Which is not to fault a remix compilation for being uneven—they are as a rule. Even ones that play like artist albums (Ada’s Adaptations Mixtape #1 comes to mind) can’t break free from their disparate origins. And the only skippable track on Reworked/Remixed is a late-model Depeche Mode remix for “Wrong.” Not that Trentemøller doesn’t give it the old college try, building it up it with organic and chemical synth sounds. But the overeager stomp and insistent singing make it into an aggro exercise that calls to mind a bar you don’t want to spend time in.

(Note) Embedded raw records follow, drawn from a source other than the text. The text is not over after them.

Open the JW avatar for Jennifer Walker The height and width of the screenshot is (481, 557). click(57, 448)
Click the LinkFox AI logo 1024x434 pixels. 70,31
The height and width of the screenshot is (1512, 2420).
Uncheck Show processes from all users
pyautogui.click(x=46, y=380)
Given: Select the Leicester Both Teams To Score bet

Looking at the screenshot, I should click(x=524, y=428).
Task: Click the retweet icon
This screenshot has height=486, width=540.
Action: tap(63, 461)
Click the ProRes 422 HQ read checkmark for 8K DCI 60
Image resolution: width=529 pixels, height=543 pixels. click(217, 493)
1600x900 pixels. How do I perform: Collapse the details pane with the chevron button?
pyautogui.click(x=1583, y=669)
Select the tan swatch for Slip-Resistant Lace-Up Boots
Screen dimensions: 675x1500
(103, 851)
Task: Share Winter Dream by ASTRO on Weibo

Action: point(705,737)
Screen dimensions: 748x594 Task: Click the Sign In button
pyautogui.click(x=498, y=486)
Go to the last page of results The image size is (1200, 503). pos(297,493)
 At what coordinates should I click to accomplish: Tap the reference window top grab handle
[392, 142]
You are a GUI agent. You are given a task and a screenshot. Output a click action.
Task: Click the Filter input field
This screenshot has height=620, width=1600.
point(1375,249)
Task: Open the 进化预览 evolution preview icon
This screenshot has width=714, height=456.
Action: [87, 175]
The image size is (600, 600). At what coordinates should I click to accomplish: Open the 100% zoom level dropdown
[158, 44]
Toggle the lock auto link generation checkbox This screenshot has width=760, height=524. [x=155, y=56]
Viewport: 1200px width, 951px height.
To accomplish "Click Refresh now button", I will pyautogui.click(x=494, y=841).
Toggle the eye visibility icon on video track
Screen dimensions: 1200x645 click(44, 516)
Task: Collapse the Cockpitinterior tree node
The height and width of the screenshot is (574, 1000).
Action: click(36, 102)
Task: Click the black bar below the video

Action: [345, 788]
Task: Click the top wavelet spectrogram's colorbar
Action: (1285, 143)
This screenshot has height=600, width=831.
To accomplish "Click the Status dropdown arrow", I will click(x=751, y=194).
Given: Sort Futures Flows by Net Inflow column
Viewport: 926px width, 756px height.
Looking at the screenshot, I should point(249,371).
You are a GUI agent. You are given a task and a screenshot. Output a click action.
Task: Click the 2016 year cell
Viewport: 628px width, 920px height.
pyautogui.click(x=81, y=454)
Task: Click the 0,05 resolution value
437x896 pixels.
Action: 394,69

Source material aside, Trentemøller and his remixers hit the mark most of the time. His remix of Kasper Bjørke’s “Does Not Matter” takes the club out of the original, setting the vocals against a warm electric guitar pattern and spectral percussion that suits the song’s narrative of letting go and heartbreak better than the anxious space of the original. His work on Chimes & Bells’ downer “The Mole” lends a floor to the song’s floating melancholy, turning it into a kind of choral.
On the other side of the spectrum, his take on Modeselektor and Thom Yorke’s “The White Flash” doesn’t trump the crushing understatement of the original, but teases those vibes out for nearly ten minutes of mid-DJ-set thickness. Pop songs from Mew and Efterklang get similar B+ treatment—even when the vocals are cloying, there’s so much going on around them that it sort of balances out.
Strangely, the remixes of his own material are the forgettable ones. Efterklang’s take on “Tide” is perfectly nice, but it sort of falls in the dead zone between the functional tracks and the experimental ones.
It’s probably redundant to say at this point, but here goes: this is bound to appeal to Trentemøller fans. For those of us who recognize the mastery of The Last Resort but don’t go in for every stylistic peccadillo, it’s more of a curiosity.